At room temperature, a dilute solution of urea is prepared by dissolving 0.60 g of urea in 360 g of water. If the vapour pressure of pure water at this temperature is 35 mm Hg, lowering of vapour pressure will be `1.74 xx 10^(-x)` mm Hg. The numerical value of x is _____________. (Molar mass of urea = 60 g `mol^(-1)`).

To solve the problem, we need to calculate the lowering of vapor pressure when 0.60 g of urea is dissolved in 360 g of water.
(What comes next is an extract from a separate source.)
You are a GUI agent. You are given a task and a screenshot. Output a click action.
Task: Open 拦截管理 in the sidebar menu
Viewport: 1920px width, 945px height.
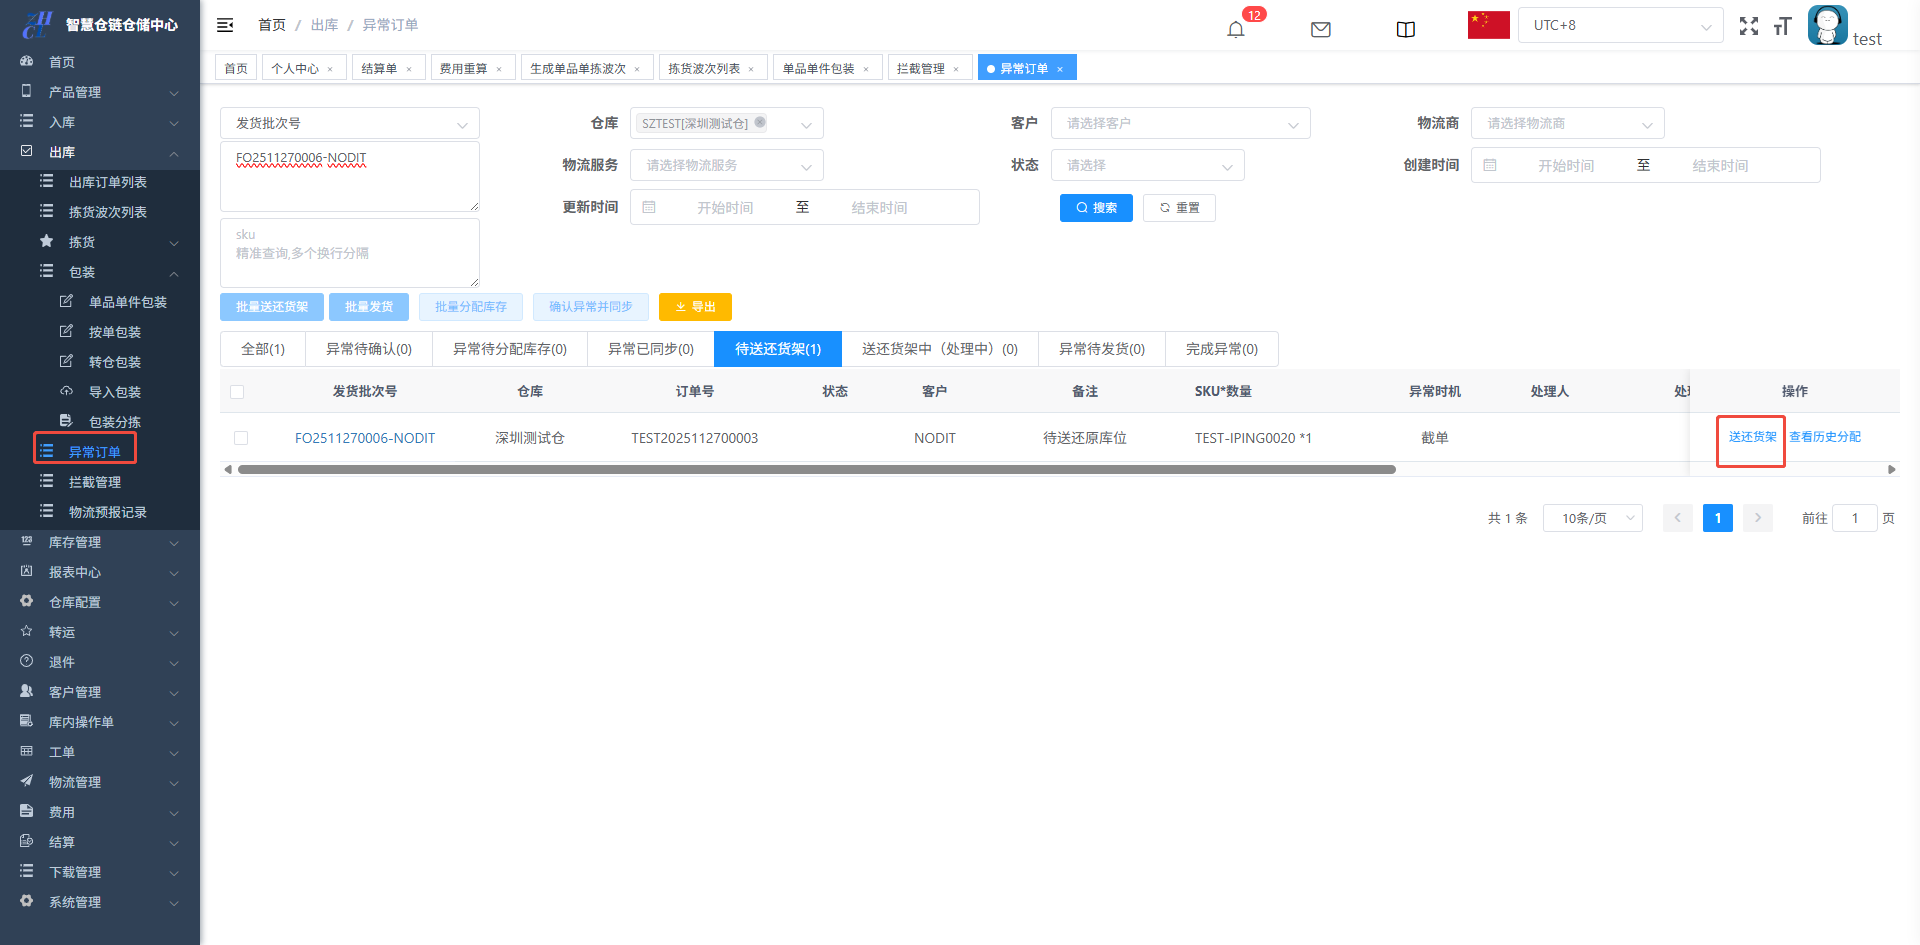click(x=95, y=482)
We will use Raoult's Law, which states that the lowering of vapor pressure is proportional to the mole fraction of the solute. ### Step-by-Step Solution: 1. **Calculate the number of moles of urea:** \[ \text{Number of moles of urea} = \frac{\text{mass of urea}}{\text{molar mass of urea}} = \frac{0.60 \, \text{g}}{60 \, \text{g/mol}} = 0.01 \, \text{mol} \] 2. **Calculate the number of moles of water:** \[ \text{Molar mass of water (H}_2\text{O)} = 2 \times 1 + 16 = 18 \, \text{g/mol} \] \[ \text{Number of moles of water} = \frac{\text{mass of water}}{\text{molar mass of water}} = \frac{360 \, \text{g}}{18 \, \text{g/mol}} = 20 \, \text{mol} \] 3. **Calculate the total number of moles in the solution:** \[ \text{Total number of moles} = \text{moles of urea} + \text{moles of water} = 0.01 + 20 = 20.01 \, \text{mol} \] 4. **Calculate the mole fraction of urea (solute):** \[ \chi_{\text{urea}} = \frac{\text{moles of urea}}{\text{total moles}} = \frac{0.01}{20.01} \approx 0.00049975 \] 5. **Calculate the lowering of vapor pressure (ΔP):** Using Raoult's Law: \[ \Delta P = P^0 \cdot \chi_{\text{urea}} \] where \( P^0 = 35 \, \text{mm Hg} \): \[ \Delta P = 35 \, \text{mm Hg} \times 0.00049975 \approx 0.01749 \, \text{mm Hg} \] 6. **Express ΔP in the form \( 1.74 \times 10^{-x} \) mm Hg:** \[ 0.01749 \, \text{mm Hg} = 1.749 \times 10^{-2} \, \text{mm Hg} \approx 1.74 \times 10^{-2} \, \text{mm Hg} \] Here, we can see that \( x = 2 \). ### Final Answer: The numerical value of \( x \) is **2**.